The sound of the slap echoed in the chamber. And he just smiled devilish.
The thing I didn't expect happened again. I couldn't believe he would lean in again and touch my lips with his.
I couldn't believe he would kiss me again even after getting a hard slap from me. I felt him holding my wrist and slightly forcing them on the bed. His lips again moved in a perfect move on my lower lip and my hand again finding the gap landed right on his cheek.
I was angry. He was too. I was angry because he was kissing me even when I was angry and he was angry because I made him lose his war again.
The slap jerked his face a little but he seems less affected. This one was even more powerful and harsh.
He was still lying over me and then I felt something that made me feel slight goosebumps. He touched my lower lip with his fingers. His eyes were soft, his face expressionless and I could see that his anger was lowering.

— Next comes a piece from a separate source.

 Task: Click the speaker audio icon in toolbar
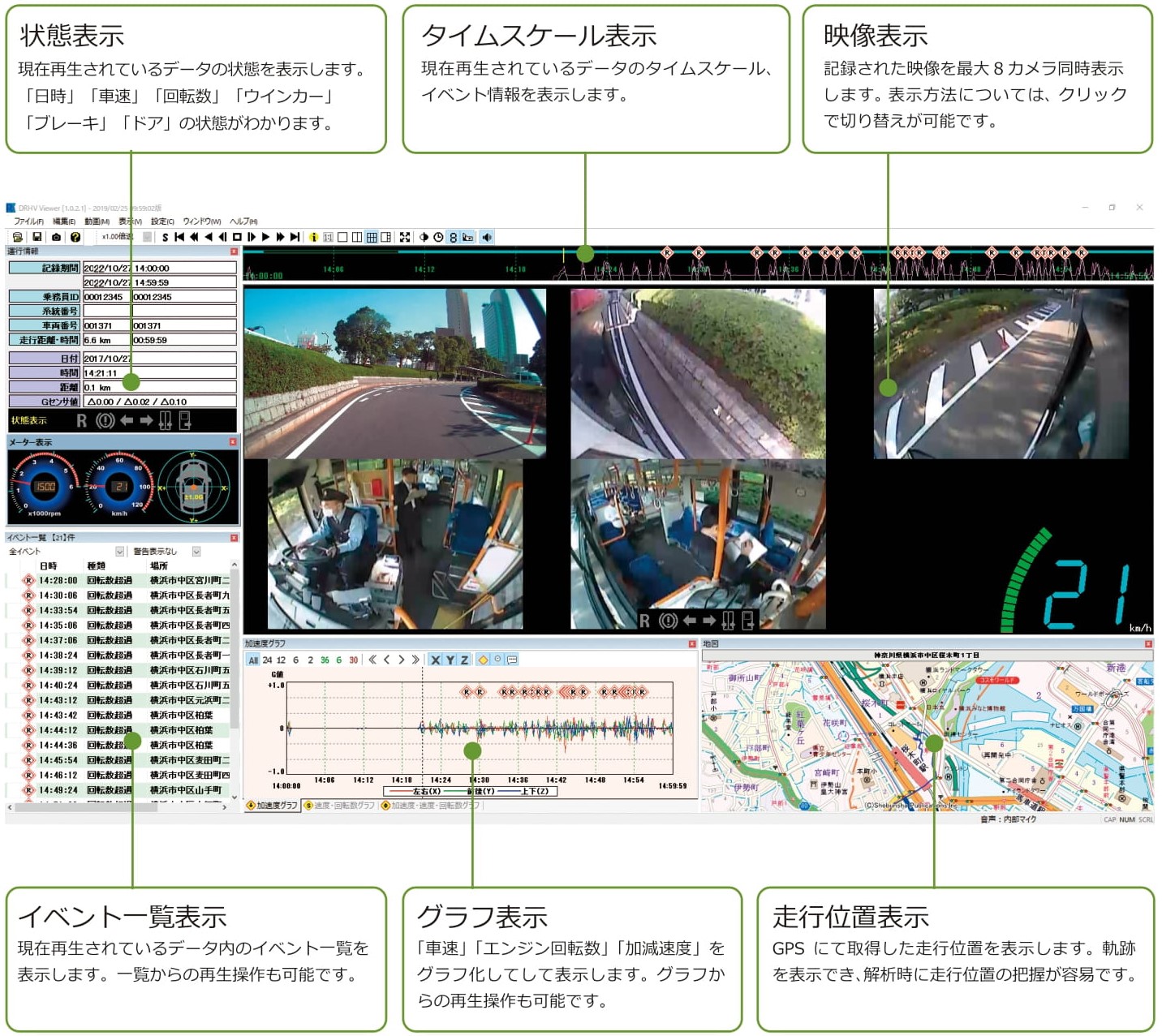click(487, 238)
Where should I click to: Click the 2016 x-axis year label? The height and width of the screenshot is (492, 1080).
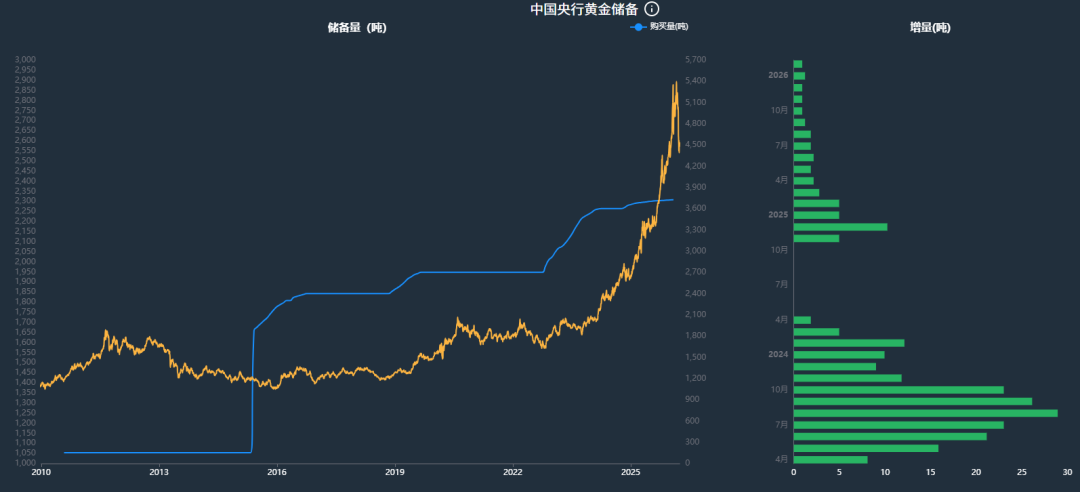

Seems less affected by my slaps, he leaned in again and his lips touched mine. I felt him this time. My anger lessened and I realized that he wasn't harsh, just natural. His lips weren't sucking me but affecting me. His lips weren't even covering the whole of mine but just a part. I could taste cardamon. I could feel the way he tasted me. My eyes closed this moment. It sent a few shivers down my spine.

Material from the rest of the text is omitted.